Items listed in a dataset:
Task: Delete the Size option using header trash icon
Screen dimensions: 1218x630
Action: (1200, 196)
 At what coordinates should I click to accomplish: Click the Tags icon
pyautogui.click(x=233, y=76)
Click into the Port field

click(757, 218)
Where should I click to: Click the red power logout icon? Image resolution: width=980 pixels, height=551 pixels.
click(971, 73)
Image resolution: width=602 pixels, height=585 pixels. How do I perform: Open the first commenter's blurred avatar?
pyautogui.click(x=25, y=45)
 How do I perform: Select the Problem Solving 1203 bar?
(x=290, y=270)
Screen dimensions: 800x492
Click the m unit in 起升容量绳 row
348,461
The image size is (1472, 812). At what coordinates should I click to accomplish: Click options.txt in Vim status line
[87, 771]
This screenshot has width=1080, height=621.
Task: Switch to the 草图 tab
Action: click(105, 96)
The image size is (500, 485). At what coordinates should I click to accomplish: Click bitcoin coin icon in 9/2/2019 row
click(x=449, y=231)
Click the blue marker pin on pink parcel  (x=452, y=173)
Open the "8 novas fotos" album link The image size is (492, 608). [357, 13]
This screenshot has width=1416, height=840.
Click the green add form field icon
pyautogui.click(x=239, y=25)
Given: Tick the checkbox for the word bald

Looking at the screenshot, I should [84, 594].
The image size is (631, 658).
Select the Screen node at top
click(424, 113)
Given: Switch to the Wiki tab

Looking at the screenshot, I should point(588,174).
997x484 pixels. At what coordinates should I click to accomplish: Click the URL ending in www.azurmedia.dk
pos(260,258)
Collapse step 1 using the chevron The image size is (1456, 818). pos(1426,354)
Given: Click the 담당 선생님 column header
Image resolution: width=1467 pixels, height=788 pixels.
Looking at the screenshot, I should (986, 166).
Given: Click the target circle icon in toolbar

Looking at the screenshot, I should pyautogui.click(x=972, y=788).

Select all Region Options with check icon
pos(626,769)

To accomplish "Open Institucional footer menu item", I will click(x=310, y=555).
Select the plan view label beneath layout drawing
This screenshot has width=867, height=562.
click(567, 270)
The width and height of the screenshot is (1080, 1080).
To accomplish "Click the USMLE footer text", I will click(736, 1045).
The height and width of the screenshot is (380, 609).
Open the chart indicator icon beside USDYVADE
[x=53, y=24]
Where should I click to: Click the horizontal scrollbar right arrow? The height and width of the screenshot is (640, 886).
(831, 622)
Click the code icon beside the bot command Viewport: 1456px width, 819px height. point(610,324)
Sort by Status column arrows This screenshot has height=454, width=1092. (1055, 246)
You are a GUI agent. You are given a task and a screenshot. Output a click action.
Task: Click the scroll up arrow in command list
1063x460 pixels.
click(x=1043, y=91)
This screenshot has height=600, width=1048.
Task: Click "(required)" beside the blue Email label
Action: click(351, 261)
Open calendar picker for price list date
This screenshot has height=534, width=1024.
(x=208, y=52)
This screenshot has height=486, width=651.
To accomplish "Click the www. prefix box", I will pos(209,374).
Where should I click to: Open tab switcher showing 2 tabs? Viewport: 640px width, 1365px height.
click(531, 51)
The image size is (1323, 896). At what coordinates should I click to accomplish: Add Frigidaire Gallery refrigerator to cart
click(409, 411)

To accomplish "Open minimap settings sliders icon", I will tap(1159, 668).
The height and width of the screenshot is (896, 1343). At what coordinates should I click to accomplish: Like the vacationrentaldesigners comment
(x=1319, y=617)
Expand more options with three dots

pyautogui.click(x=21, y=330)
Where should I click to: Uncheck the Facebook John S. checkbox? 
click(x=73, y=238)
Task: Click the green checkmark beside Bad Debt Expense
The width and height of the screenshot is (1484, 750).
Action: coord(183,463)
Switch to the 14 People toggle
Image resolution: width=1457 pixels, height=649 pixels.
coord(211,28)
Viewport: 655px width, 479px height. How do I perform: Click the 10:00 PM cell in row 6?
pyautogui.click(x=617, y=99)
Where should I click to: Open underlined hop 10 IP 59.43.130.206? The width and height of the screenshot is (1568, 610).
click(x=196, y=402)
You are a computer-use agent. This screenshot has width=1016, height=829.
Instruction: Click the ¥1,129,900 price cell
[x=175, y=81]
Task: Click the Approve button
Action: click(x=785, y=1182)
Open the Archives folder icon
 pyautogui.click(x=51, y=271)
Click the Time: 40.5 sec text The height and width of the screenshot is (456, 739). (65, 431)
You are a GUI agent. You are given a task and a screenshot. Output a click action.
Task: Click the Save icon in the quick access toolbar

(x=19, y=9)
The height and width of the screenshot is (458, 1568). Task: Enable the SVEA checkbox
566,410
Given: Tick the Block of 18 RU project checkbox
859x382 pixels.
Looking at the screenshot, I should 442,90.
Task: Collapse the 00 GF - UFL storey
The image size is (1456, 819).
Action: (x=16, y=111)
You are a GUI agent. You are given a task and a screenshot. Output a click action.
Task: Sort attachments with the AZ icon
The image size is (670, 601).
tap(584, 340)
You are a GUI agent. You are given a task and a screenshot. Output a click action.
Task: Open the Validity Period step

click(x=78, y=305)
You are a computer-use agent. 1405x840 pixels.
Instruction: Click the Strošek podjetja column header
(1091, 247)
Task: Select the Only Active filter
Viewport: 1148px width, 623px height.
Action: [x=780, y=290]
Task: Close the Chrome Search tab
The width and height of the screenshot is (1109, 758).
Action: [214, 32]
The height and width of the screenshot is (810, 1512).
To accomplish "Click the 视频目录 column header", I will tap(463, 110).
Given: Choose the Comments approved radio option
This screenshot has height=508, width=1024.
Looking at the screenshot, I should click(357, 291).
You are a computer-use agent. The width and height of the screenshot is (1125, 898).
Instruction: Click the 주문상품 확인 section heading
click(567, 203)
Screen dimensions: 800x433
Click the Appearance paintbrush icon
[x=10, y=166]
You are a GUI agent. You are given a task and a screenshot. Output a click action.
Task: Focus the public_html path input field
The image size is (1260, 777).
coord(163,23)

DESCRIPTION OF THE TASK: Each line above needs to be written out again exactly.

ANSWER BOX:
Task: Delete the Size option using header trash icon
Screen dimensions: 1218x630
Action: (1200, 196)
 At what coordinates should I click to accomplish: Click the Tags icon
pyautogui.click(x=233, y=76)
Click into the Port field

click(757, 218)
Where should I click to: Click the red power logout icon? Image resolution: width=980 pixels, height=551 pixels.
click(971, 73)
Image resolution: width=602 pixels, height=585 pixels. How do I perform: Open the first commenter's blurred avatar?
pyautogui.click(x=25, y=45)
 How do I perform: Select the Problem Solving 1203 bar?
(x=290, y=270)
Screen dimensions: 800x492
Click the m unit in 起升容量绳 row
348,461
The image size is (1472, 812). At what coordinates should I click to accomplish: Click options.txt in Vim status line
[87, 771]
This screenshot has width=1080, height=621.
Task: Switch to the 草图 tab
Action: click(105, 96)
The image size is (500, 485). At what coordinates should I click to accomplish: Click bitcoin coin icon in 9/2/2019 row
click(x=449, y=231)
Click the blue marker pin on pink parcel  (x=452, y=173)
Open the "8 novas fotos" album link The image size is (492, 608). [357, 13]
This screenshot has width=1416, height=840.
Click the green add form field icon
pyautogui.click(x=239, y=25)
Given: Tick the checkbox for the word bald

Looking at the screenshot, I should [84, 594].
The image size is (631, 658).
Select the Screen node at top
click(424, 113)
Given: Switch to the Wiki tab

Looking at the screenshot, I should point(588,174).
997x484 pixels. At what coordinates should I click to accomplish: Click the URL ending in www.azurmedia.dk
pos(260,258)
Collapse step 1 using the chevron The image size is (1456, 818). pos(1426,354)
Given: Click the 담당 선생님 column header
Image resolution: width=1467 pixels, height=788 pixels.
Looking at the screenshot, I should (986, 166).
Given: Click the target circle icon in toolbar

Looking at the screenshot, I should pyautogui.click(x=972, y=788).

Select all Region Options with check icon
pos(626,769)

To accomplish "Open Institucional footer menu item", I will click(x=310, y=555).
Select the plan view label beneath layout drawing
This screenshot has width=867, height=562.
click(567, 270)
The width and height of the screenshot is (1080, 1080).
To accomplish "Click the USMLE footer text", I will click(736, 1045).
The height and width of the screenshot is (380, 609).
Open the chart indicator icon beside USDYVADE
[x=53, y=24]
Where should I click to: Click the horizontal scrollbar right arrow? The height and width of the screenshot is (640, 886).
(831, 622)
Click the code icon beside the bot command Viewport: 1456px width, 819px height. point(610,324)
Sort by Status column arrows This screenshot has height=454, width=1092. (1055, 246)
You are a GUI agent. You are given a task and a screenshot. Output a click action.
Task: Click the scroll up arrow in command list
1063x460 pixels.
click(x=1043, y=91)
This screenshot has height=600, width=1048.
Task: Click "(required)" beside the blue Email label
Action: click(351, 261)
Open calendar picker for price list date
This screenshot has height=534, width=1024.
(x=208, y=52)
This screenshot has height=486, width=651.
To accomplish "Click the www. prefix box", I will pos(209,374).
Where should I click to: Open tab switcher showing 2 tabs? Viewport: 640px width, 1365px height.
click(531, 51)
The image size is (1323, 896). At what coordinates should I click to accomplish: Add Frigidaire Gallery refrigerator to cart
click(409, 411)

To accomplish "Open minimap settings sliders icon", I will tap(1159, 668).
The height and width of the screenshot is (896, 1343). At what coordinates should I click to accomplish: Like the vacationrentaldesigners comment
(x=1319, y=617)
Expand more options with three dots

pyautogui.click(x=21, y=330)
Where should I click to: Uncheck the Facebook John S. checkbox? 
click(x=73, y=238)
Task: Click the green checkmark beside Bad Debt Expense
The width and height of the screenshot is (1484, 750).
Action: coord(183,463)
Switch to the 14 People toggle
Image resolution: width=1457 pixels, height=649 pixels.
coord(211,28)
Viewport: 655px width, 479px height. How do I perform: Click the 10:00 PM cell in row 6?
pyautogui.click(x=617, y=99)
Where should I click to: Open underlined hop 10 IP 59.43.130.206? The width and height of the screenshot is (1568, 610).
click(x=196, y=402)
You are a computer-use agent. This screenshot has width=1016, height=829.
Instruction: Click the ¥1,129,900 price cell
[x=175, y=81]
Task: Click the Approve button
Action: click(x=785, y=1182)
Open the Archives folder icon
 pyautogui.click(x=51, y=271)
Click the Time: 40.5 sec text The height and width of the screenshot is (456, 739). (65, 431)
You are a GUI agent. You are given a task and a screenshot. Output a click action.
Task: Click the Save icon in the quick access toolbar

(x=19, y=9)
The height and width of the screenshot is (458, 1568). Task: Enable the SVEA checkbox
566,410
Given: Tick the Block of 18 RU project checkbox
859x382 pixels.
Looking at the screenshot, I should 442,90.
Task: Collapse the 00 GF - UFL storey
The image size is (1456, 819).
Action: (x=16, y=111)
You are a GUI agent. You are given a task and a screenshot. Output a click action.
Task: Sort attachments with the AZ icon
The image size is (670, 601).
tap(584, 340)
You are a GUI agent. You are given a task and a screenshot. Output a click action.
Task: Open the Validity Period step

click(x=78, y=305)
You are a computer-use agent. 1405x840 pixels.
Instruction: Click the Strošek podjetja column header
(1091, 247)
Task: Select the Only Active filter
Viewport: 1148px width, 623px height.
Action: [x=780, y=290]
Task: Close the Chrome Search tab
The width and height of the screenshot is (1109, 758).
Action: [214, 32]
The height and width of the screenshot is (810, 1512).
To accomplish "Click the 视频目录 column header", I will tap(463, 110).
Given: Choose the Comments approved radio option
This screenshot has height=508, width=1024.
Looking at the screenshot, I should click(357, 291).
You are a computer-use agent. The width and height of the screenshot is (1125, 898).
Instruction: Click the 주문상품 확인 section heading
click(567, 203)
Screen dimensions: 800x433
Click the Appearance paintbrush icon
[x=10, y=166]
You are a GUI agent. You are given a task and a screenshot. Output a click action.
Task: Focus the public_html path input field
The image size is (1260, 777).
coord(163,23)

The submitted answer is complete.